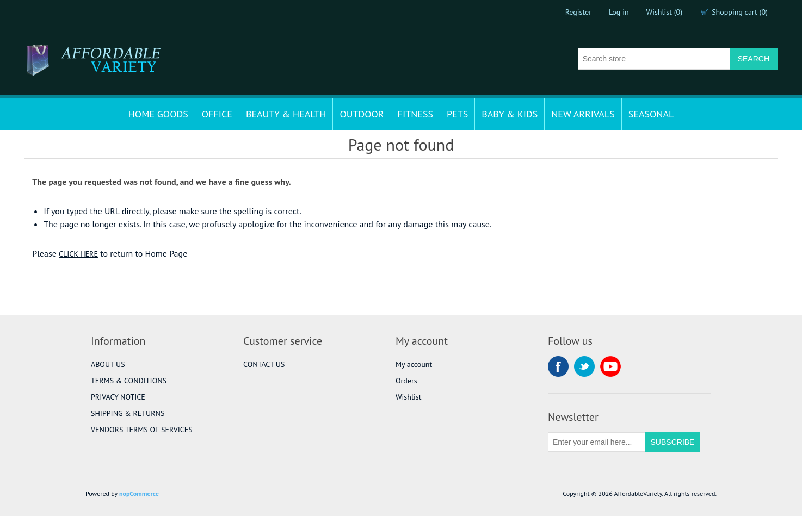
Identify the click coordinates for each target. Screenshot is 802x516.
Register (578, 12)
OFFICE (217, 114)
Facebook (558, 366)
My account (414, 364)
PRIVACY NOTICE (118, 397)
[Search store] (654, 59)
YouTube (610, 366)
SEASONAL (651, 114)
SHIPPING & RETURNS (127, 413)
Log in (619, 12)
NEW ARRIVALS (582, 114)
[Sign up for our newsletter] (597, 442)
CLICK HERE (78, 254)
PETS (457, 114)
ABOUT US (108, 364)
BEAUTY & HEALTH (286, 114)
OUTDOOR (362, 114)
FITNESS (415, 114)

_ _ _

▶ Exercise brief
Reproduce the rows exactly, starting at the first one and ending with the line that contains "PETS (457, 114)", with both ends included. Leave the pictures out of your output.

▶ Answer for the task
Identify the click coordinates for each target. Screenshot is 802x516.
Register (578, 12)
OFFICE (217, 114)
Facebook (558, 366)
My account (414, 364)
PRIVACY NOTICE (118, 397)
[Search store] (654, 59)
YouTube (610, 366)
SEASONAL (651, 114)
SHIPPING & RETURNS (127, 413)
Log in (619, 12)
NEW ARRIVALS (582, 114)
[Sign up for our newsletter] (597, 442)
CLICK HERE (78, 254)
PETS (457, 114)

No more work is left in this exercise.